**Problem to solve**
Your answer must be the exact lines from the one holding "Anti-slavery Statement (34, 2497)" through the final line of the records below, both included, and nothing more.

[[ Data, beginning ]]

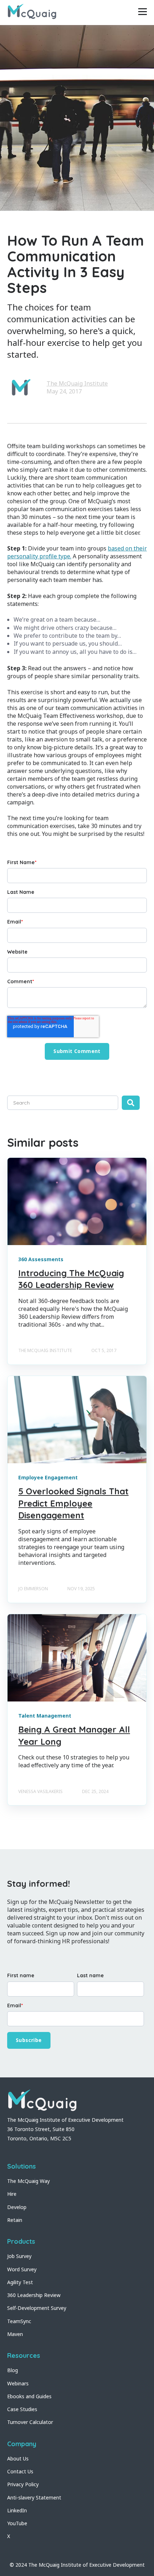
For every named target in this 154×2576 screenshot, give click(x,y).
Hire (11, 2194)
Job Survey (19, 2256)
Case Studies (22, 2409)
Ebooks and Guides (29, 2396)
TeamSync (19, 2321)
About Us (18, 2458)
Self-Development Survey (36, 2308)
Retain (14, 2220)
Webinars (18, 2383)
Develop (17, 2207)
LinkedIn (17, 2510)
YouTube (17, 2523)
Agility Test (20, 2282)
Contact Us (20, 2471)
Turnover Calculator (30, 2422)
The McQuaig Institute (77, 383)
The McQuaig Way (28, 2181)
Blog (12, 2370)
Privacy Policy (23, 2484)
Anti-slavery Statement (34, 2497)
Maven (15, 2334)
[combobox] (62, 1103)
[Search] (131, 1103)
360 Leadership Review (34, 2295)
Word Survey (22, 2269)
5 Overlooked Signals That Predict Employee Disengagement (73, 1503)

[[ Data, end ]]

**Solution to this task**
Anti-slavery Statement (34, 2497)
Maven (15, 2334)
[combobox] (62, 1103)
[Search] (131, 1103)
360 Leadership Review (34, 2295)
Word Survey (22, 2269)
5 Overlooked Signals That Predict Employee Disengagement (73, 1503)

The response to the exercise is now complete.